▼

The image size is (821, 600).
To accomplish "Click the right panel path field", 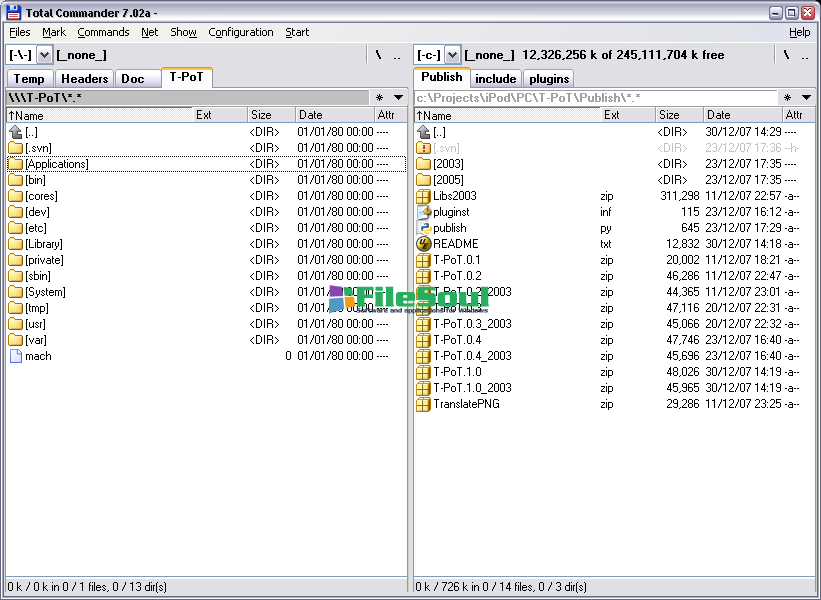I will pyautogui.click(x=595, y=98).
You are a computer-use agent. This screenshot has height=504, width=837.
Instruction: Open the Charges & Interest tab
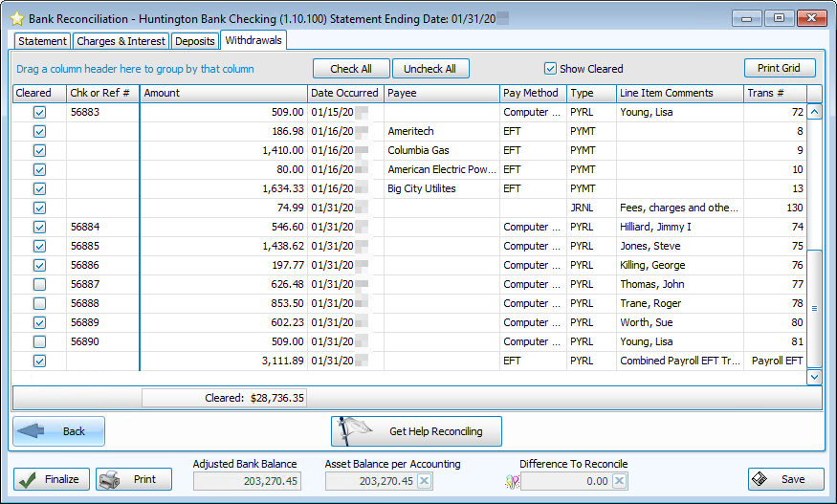[x=121, y=41]
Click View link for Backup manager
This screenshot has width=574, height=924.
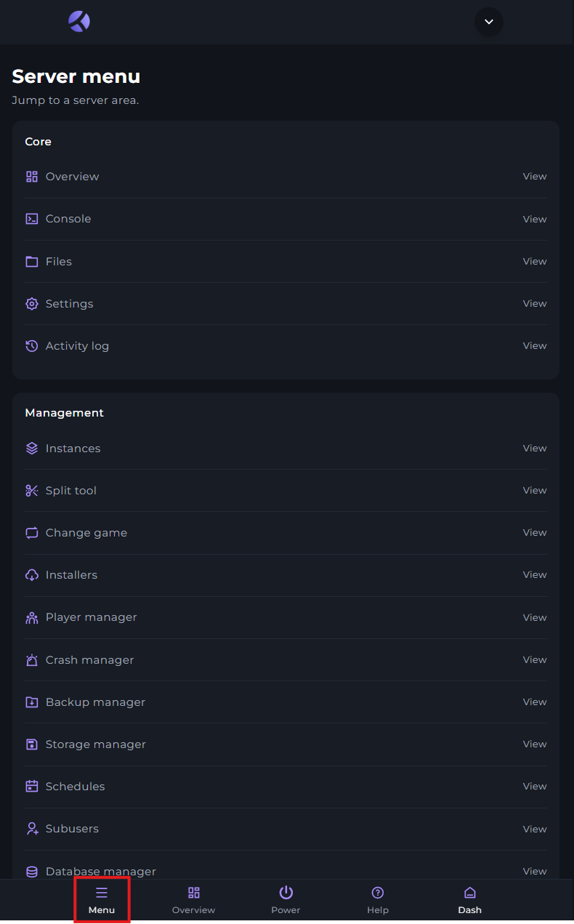[535, 702]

▲

*TASK PROMPT*:
What you need to retype is every line from the one that has "Click View link for Backup manager" through the last line of the listing, both included, with the pictures left out.

*RESULT*:
Click View link for Backup manager
This screenshot has width=574, height=924.
[535, 702]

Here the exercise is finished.